How Does a Charitable Trust Work?

A charitable trust holds assets in order to benefit a charitable organization. This holds assets to be distributed over a period of time to charities and beneficiaries, during and after your lifetime. There are two main types that each serve different purposes – charitable lead and charitable remainder trusts.

A charitable remainder trust provides income to your beneficiaries until you pass. Upon your death, the remainder of the assets will be distributed to charities of your choice. A charitable lead trust functions in reverse order. This allows you to pay out assets to a charity for a specific period of time, and once this time elapses, you the remaining funds will go to the designated beneficiaries.

Regardless of which option you set up, it is crucial to understand that you must outline which charities or organizations you want to donate to and how the assets will be distributed.

What Are the Benefits of Gifting Assets?

Aside from the benefits of being able to provide for your beneficiaries and donate to the charities that you hold close to your heart. You can control where these assets go and how they are distributed, care for your loved ones while you are alive, do not have to liquidate assets, and can spread the transfers out over a period of time.

One of the significant benefits of gifting assets during the estate planning process is that you are able to reap considerable tax benefits.
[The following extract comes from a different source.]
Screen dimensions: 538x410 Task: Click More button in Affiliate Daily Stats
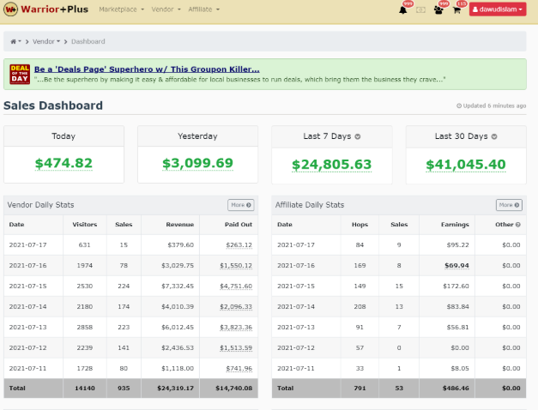(x=509, y=205)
Not only can placing assets in a trust help prevent these assets from depreciating, meaning you will not endure capital gains tax, but you can also sell these assets without incurring any tax liability.

Similarly, if you gift $17,000 or less annually, you will not have to file a gift tax return and this will not impact the lifetime exemption. For married couples, this is $34,000. This helps ensure the charities can reap the full benefits of your donation without dealing with any tax implications.

When you’re ready to set up a charitable trust, it’s necessary to ensure you have the guidance of an experienced attorney. Without someone well-versed in this process, you may find that this can be challenging to set up. At the Law Office of Andres D. Gil, our dedicated legal team will work tirelessly to help you ensure that your trust is established with ease. Contact us today to learn more about how we can assist you.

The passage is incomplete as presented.